Everything that happens after you win a client lives here: the job itself, the scope of work that describes it, the tasks your team has to complete, and a full audit log of changes.

What’s the difference between a job and a quote?

A quote is the pricing offer the client sees before they commit. A job is the actual work — once the client approves (or for repeat clients who don’t need a quote), it goes on the schedule, gets assigned to a crew, and is what your team executes. Most flooring work flows: quote → job → invoice.

Do I need to send a quote first, or can I start at a job?
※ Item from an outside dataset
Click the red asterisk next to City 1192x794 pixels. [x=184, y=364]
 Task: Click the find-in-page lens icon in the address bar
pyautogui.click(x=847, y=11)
Both work. Send a quote when the client needs pricing approval first (most new work). Start at a job for repeat clients, small repairs, or work that’s already verbally approved. See Create a job.

What’s a scope of work template — do I need one?

It’s a reusable block of formatted text that describes a type of work (e.g., “Standard Carpet Install — Residential”, “LVP Glue-Down Install”, “Hardwood Refinish — Existing”). Save it once and drop it onto every quote that needs it instead of retyping. Worth setting up if you do the same kind of work repeatedly. See Create a scope of work template.

How do work orders fit in?

A work order is a focused, crew-facing document generated from a job — what’s being done, which line items, who’s assigned. Most retailers print or send a work order to installers so they have a clean reference on site without seeing pricing. See Generate a work order PDF.

When does a job auto-close?

When the linked invoice is marked Paid in full. To close earlier (work done but waiting on payment), use More ActionsClose Job manually.

How do I tell what’s changed on a job?

Open the job and use More ActionsHistory for a full timestamped audit trail — who edited what, when, and the before/after values. See View the activity log.